Kamis, 31 Maret 2011

Peluang Usaha Pertanian : Mengeruk Rupiah dari Menyambung Kayu dan Batok Kelapa

Iwan Sutadji Menunjukkan Hasil Karyanya.

Surabaya. Iwan mengawali semuanya dari iseng. Selepas menyelesaikan studi di Sastra Inggris Unitomo, lajang 31 tahun ini bahkan sempat menjajal beragam pekerjaan dari perhotelan hingga rumah makan. Namun akhirnya ia banting setir berwirausaha.

“Saya lihat bahan baku yang selalu melimpah ya tempurung kelapa ini, dimana-mana ada sehingga harganya murah. Dibantu beberapa teman, saya memberanikan bikin kerajinan kecil-kecilan secara otodidak. Mulai beli alat penghalus batok, alat pemotong sampai teknik pembuatannya kami pelajari sendiri, sambil baca-baca buku panduan,” ujar Iwan, di bengkel kerajinannya, di Jl Kertajaya II KA, Kamis (24/3).

Berbeda dengan kerajinan batok kelapa umumnya, produk buatannya ia padupadankan dengan kayu atau bambu. Hasilnya, selain beda, juga terkesan unik. Namun, Iwan mengaku, belum memberi merek dagang untuk produk kreasinya ini. Biasanya, oleh pihak yang memasarkan diberi merek sendiri dan dijual dengan harga lebih tinggi sebagai marjin keuntungan.

Bermodal tak lebih dari Rp 5 juta, sulung empat bersaudara ini memulainya dua tahun silam. Tetapi soal memahat dan memotong, telah ia pelajari sejak lima tahun silam. “Orderannya lumayan, apalagi sejak saya iklankan di adjiopet.indonetwork.co.id pembelinya sampai luar pulau,” jelasnya.

Sekali dapat order minimal bisa Rp 1,5 juta. Pemasaran yang rutin hanya di Mirota Batik, Toko Buku Uranus dan Royal Plaza di stan milik Dekranasda. “Saya titip beberapa unit, sekali kirim 10 unit kalau habis dikirim lagi. Penjualannya nggak tentu tiap bulannya. Kadang Rp 500.000, kadang Rp 1 juta, tapi ini order yang rutin, belum termasuk yang order dalam jumlah partai sewaktu-waktu,” kata arek Suroboyo kelahiran 17 November 1980 ini.

Untuk produk lampu meja dijualnya Rp 75.000–100.000, kotak pensil Rp 20.000, tempat tissue Rp 15.000–20.000, asbak Rp 20.000, hiasan meja Rp 35.000–40.000, tempat lilin Rp 20.000, lampu dinding (bervariasi), vas bunga Rp 35.000. Harga juga bisa berbeda sesuai model, ukuran dan kerumitan pemahatan.

“Dalam sepekan, saya dibantu tiga teman, setidaknya bisa menghasilkan puluhan unit produk tergantung ukuran.
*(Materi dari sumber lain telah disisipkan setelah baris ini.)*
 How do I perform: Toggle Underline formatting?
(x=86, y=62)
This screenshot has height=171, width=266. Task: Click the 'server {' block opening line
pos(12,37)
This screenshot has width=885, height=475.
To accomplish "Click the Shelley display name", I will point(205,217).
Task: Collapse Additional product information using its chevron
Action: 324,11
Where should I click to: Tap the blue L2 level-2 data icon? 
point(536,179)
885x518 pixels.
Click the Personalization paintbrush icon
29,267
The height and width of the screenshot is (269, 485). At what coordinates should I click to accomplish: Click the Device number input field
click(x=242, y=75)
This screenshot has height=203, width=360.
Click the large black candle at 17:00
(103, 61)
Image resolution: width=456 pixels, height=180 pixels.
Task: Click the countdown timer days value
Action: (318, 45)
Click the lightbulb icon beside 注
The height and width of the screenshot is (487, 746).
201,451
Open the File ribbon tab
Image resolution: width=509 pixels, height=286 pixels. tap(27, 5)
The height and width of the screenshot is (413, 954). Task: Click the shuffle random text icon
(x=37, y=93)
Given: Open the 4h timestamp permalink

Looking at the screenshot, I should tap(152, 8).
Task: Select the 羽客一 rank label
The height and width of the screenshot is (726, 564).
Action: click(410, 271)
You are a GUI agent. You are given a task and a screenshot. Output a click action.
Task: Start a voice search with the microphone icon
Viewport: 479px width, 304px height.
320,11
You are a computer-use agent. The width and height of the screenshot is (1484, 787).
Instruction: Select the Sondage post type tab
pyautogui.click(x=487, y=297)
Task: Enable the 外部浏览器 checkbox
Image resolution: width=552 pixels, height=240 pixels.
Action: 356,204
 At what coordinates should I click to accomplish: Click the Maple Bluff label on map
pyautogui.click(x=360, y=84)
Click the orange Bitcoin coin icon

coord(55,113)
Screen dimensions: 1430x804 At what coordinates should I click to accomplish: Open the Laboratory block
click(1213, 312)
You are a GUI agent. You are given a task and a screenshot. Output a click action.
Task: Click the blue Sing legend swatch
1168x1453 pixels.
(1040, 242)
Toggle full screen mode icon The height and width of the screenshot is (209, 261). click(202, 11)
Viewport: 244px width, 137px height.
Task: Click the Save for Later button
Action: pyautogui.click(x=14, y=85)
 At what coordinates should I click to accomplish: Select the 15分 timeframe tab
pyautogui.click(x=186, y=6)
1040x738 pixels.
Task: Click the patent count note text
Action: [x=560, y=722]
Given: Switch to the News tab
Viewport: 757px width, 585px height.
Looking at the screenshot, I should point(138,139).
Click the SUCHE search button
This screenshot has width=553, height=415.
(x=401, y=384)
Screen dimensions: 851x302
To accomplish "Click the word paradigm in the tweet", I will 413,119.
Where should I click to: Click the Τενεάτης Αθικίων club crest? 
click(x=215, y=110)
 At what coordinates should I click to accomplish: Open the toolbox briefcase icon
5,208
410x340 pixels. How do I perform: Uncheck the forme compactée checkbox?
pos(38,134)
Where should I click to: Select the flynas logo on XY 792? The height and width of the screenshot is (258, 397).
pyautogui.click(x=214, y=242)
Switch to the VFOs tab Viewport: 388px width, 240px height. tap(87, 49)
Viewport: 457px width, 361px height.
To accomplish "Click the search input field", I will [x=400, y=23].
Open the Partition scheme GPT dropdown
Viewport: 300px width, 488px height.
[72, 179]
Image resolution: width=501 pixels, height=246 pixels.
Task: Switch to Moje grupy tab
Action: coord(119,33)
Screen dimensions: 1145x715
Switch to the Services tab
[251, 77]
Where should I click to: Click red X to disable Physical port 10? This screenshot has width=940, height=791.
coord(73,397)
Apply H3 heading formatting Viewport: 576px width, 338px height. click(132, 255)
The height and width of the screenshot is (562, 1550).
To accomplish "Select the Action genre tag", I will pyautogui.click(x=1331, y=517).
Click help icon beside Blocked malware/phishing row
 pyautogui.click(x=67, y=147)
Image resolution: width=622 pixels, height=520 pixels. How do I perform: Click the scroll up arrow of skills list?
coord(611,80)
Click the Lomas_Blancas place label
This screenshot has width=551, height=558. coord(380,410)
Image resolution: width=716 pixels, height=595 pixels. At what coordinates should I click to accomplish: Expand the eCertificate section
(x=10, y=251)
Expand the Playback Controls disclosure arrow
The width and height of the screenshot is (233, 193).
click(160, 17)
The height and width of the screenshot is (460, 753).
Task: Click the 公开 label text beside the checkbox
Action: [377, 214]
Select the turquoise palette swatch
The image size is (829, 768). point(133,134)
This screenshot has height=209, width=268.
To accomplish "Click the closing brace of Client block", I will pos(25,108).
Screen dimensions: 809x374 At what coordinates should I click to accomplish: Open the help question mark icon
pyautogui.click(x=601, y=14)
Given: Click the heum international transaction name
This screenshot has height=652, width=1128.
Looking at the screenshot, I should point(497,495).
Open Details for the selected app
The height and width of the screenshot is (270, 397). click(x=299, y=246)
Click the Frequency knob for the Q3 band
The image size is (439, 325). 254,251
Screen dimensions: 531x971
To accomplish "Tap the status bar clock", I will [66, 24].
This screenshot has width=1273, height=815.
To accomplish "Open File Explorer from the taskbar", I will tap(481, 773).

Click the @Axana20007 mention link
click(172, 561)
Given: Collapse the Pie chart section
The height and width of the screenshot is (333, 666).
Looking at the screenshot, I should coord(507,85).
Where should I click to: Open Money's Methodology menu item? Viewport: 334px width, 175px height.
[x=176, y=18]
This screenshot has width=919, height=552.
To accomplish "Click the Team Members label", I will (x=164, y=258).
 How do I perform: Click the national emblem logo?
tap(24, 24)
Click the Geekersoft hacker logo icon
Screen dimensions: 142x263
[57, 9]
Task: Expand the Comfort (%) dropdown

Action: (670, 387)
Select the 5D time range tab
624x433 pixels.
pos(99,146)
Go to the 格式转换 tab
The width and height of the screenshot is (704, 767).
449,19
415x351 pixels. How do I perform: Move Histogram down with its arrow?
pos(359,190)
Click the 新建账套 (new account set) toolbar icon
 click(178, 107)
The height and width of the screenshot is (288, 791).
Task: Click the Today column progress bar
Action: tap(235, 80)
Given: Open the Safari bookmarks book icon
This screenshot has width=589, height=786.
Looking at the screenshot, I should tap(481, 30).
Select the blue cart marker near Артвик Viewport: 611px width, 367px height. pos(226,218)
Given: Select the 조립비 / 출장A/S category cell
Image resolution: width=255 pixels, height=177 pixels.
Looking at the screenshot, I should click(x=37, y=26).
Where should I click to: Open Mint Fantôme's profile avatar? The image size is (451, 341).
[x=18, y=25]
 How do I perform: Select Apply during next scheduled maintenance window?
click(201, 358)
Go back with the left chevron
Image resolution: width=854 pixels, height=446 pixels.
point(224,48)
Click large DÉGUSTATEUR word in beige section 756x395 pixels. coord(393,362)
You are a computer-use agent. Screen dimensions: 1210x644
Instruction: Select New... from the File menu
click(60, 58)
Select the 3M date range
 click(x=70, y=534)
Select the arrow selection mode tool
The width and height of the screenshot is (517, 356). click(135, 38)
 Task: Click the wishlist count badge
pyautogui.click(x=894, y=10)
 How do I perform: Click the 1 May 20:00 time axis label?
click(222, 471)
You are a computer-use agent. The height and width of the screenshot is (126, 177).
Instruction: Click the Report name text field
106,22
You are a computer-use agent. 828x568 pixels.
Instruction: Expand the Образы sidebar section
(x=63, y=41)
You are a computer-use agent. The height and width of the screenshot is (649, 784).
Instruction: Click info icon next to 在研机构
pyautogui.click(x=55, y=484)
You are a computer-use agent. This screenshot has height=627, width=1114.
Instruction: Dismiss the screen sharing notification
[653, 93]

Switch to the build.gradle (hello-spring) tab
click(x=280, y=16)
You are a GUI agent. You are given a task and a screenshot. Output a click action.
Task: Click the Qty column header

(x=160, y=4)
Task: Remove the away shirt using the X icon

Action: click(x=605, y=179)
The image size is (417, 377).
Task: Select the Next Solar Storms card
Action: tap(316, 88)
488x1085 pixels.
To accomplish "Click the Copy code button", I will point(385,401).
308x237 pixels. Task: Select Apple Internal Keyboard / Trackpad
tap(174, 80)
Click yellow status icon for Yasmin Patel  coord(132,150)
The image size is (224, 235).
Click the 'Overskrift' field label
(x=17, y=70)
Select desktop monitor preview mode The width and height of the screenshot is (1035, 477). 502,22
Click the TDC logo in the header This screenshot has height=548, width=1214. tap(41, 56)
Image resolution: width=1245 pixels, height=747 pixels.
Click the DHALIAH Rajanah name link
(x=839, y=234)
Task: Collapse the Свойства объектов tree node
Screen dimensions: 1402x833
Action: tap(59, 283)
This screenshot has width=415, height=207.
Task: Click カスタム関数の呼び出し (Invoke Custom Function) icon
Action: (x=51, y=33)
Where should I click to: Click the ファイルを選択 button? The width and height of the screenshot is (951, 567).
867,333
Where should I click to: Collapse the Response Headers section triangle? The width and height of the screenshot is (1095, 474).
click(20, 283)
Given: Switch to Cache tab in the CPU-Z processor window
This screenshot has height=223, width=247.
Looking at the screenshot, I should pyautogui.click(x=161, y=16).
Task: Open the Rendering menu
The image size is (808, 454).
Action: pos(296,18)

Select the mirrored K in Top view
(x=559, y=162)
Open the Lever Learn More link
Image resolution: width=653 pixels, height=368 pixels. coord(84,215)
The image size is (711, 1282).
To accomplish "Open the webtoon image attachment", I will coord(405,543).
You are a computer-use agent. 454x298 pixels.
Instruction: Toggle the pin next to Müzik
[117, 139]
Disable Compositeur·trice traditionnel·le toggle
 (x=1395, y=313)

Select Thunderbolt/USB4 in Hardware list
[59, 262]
Kalau modelnya rumit bisa lebih lama,” tambahnya.

Proses pembuatannya cukup standar, dari gelondongan tempurung dibersihkan dengan alat khusus, lalu menggambar pola dengan pensil untuk memudahkan pemotongan dan pengeboran. Jika memerlukan lem untuk menyambung potongan, bisa menggunakan lem resin. Namun hasilnya tidak perlu dijemur karena bisa merusak lem. Finishing-nya tinggal memoles dengan plitur.

Khusus untuk produk ekspor, bahan plitur dan resin harus dihindari, semua diganti bahan ramah lingkungan yang sesuai standar ekspor. Iwan mengatakan, siap menerima order model sesuai keinginan pemesan. “Tetapi, tentunya harga akan lebih mahal,” ujar pria yang bermukim di Sukodono bersama orangtuanya ini.

Bahan baku tempurung gelondongan ia dapatkan dari Kediri, Blitar dan Trenggalek. Sedangkan bahan baku kayu dan bambu limbah dari Surabaya. Sekarung tempurung yang masih utuh gelondongan dibelinya Rp 4.000, sedangkan yang sudah dalam bentuk remahan atau potongan hanya Rp 2.500 satu kresek besar.

“Saya ingin punya showroom sendiri, tetapi belum ada modal. Bank Mandiri pernah menawari pinjaman, tetapi akhirnya mereka mundur sendiri karena saya tidak punya agunan, sekarang ini saya sedang diprospek BRI. Sebetulnya sering juga diundang seminar ke Bali untuk ekspor, berhubung modal kesana-kemari cekak, jadi bertahan di Surabaya saja,” pungkas Iwan, yang berancang-ancang menggarap produk kerajinan tas menggunakan bahan baku yang sama.